→ PAGE EXTRACT:

A cartoon is a type of visual art that is typically drawn, frequently animated, in an unrealistic or semi-realistic style. The specific meaning has evolved over time, but the modern usage usually refers to either: an image or series of images intended for satire, caricature, or humor; or a motion picture that relies on a sequence of illustrations for its animation. Someone who creates cartoons in the first sense is called a cartoonist, and in the second sense they are usually called an animator.

The concept originated in the Middle Ages, and first described a preparatory drawing for a piece of art, such as a painting, fresco, tapestry, or stained glass window. In the 19th century, beginning in Punch magazine in 1843, cartoon came to refer – ironically at first – to humorous artworks in magazines and newspapers. Then it also was used for political cartoons and comic strips. When the medium developed, in the early 20th century, it began to refer to animated films which resembled print cartoons.

→ INFORMATION SUPPLIED:
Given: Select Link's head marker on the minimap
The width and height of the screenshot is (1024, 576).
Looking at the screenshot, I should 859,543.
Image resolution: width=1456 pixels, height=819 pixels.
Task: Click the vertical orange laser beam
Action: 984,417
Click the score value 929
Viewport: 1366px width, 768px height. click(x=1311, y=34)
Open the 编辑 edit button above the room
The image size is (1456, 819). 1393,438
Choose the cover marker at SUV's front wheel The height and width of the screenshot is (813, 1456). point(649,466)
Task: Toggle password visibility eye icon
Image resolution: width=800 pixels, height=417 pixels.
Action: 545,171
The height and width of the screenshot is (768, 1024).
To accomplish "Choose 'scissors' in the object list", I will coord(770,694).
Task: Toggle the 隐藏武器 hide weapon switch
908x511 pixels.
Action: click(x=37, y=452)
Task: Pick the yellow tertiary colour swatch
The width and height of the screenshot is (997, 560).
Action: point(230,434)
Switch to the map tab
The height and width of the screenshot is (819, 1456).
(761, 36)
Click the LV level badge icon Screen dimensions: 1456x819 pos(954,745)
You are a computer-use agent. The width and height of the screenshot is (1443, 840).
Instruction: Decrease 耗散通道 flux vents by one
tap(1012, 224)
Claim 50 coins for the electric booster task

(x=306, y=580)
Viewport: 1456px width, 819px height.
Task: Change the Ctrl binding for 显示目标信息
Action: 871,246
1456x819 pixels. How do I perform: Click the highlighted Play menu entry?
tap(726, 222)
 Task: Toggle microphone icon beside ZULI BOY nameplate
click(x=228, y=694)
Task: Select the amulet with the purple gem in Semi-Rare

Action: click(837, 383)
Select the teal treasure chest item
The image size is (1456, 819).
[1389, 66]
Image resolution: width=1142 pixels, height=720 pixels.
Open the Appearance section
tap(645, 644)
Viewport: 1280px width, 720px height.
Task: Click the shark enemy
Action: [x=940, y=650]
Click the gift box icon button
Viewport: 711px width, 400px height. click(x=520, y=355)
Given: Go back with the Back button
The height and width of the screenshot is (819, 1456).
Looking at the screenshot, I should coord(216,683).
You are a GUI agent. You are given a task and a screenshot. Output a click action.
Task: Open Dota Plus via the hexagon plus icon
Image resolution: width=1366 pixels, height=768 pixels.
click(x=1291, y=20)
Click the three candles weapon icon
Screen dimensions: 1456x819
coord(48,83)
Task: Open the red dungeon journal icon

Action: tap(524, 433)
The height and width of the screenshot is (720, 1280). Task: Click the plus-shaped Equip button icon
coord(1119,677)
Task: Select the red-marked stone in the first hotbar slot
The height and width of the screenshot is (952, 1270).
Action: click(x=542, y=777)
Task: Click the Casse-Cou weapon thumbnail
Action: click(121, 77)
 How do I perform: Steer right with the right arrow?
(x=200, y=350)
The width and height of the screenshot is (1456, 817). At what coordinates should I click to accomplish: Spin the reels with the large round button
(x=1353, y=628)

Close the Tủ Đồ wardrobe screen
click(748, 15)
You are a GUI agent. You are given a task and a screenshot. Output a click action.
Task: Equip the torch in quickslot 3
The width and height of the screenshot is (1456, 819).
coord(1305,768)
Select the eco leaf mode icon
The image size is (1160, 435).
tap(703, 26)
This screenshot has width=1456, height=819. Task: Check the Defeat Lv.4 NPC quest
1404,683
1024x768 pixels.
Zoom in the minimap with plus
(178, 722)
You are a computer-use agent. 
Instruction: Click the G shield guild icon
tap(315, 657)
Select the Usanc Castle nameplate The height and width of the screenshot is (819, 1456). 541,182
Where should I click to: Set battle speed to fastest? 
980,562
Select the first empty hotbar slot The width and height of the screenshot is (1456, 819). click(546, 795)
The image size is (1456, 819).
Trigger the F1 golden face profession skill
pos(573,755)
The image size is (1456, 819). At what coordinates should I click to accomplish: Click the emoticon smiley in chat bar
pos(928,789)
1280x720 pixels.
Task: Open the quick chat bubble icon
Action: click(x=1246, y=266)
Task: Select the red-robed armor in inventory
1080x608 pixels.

→ DIRECTIVES:
• 1. Using the passage on cartoons, say whether each statement agrees with it. Answer yes or no and quote the deciding words.
(a) The concept first described a preparatory drawing for a piece of art.
(b) Punch magazine began the use of "cartoon" for humorous artworks in 1843.
(c) A person who makes cartoons in the motion-picture sense is usually called a cartoonist.
• 2. Answer these questions from the passage on cartoons.
(a) In what period did the concept originate?
(b) What three aims can an image or series of images have in the modern usage?
(c) When did the term begin to refer to animated films?
• 3. Please resume the passage on cartoons after its last sentence.

→ REPLIES:
• 1.
(a) Yes: "first described a preparatory drawing for a piece of art"
(b) Yes: "beginning in Punch magazine in 1843, cartoon came to refer – ironically at first – to humorous artworks in magazines and newspapers"
(c) No: "in the second sense they are usually called an animator"

• 2.
(a) The Middle Ages
(b) Satire, caricature, or humor
(c) The early 20th century

• 3.
Fine art

A cartoon (from  and —words describing strong, heavy paper or pasteboard) is a full-size drawing made on sturdy paper as a design or modello for a painting, stained glass, or tapestry. Cartoons were typically used in the production of frescoes, to accurately link the component parts of the composition when painted on damp plaster over a series of days (giornate).  In media such as stained tapestry or stained glass, the cartoon was handed over by the artist to the skilled craftsmen who produced the final work. 

Such cartoons often have pinpricks along the outlines of the design so that a bag of soot patted or "pounced" over a cartoon, held against the wall, would leave black dots on the plaster ("pouncing"). Cartoons by painters, such as the Raphael Cartoons in London, and examples by Leonardo da Vinci, are highly prized in their own right. Tapestry cartoons, usually colored, were followed with the eye by the weavers on the loom.

Mass media

In print media, a cartoon is an drawing or series of drawings, usually humorous in intent. This usage dates from 1843, when Punch magazine applied the term to satirical drawings in its pages, particularly sketches by John Leech. The first of these parodied the preparatory cartoons for grand historical frescoes in the then-new Palace of Westminster. 

Sir John Tenniel—illustrator of Alice's Adventures in Wonderland—joined Punch in 1850, and over 50 years contributed over two thousand cartoons.

Cartoons can be divided into gag cartoons, which include editorial cartoons, and comic strips.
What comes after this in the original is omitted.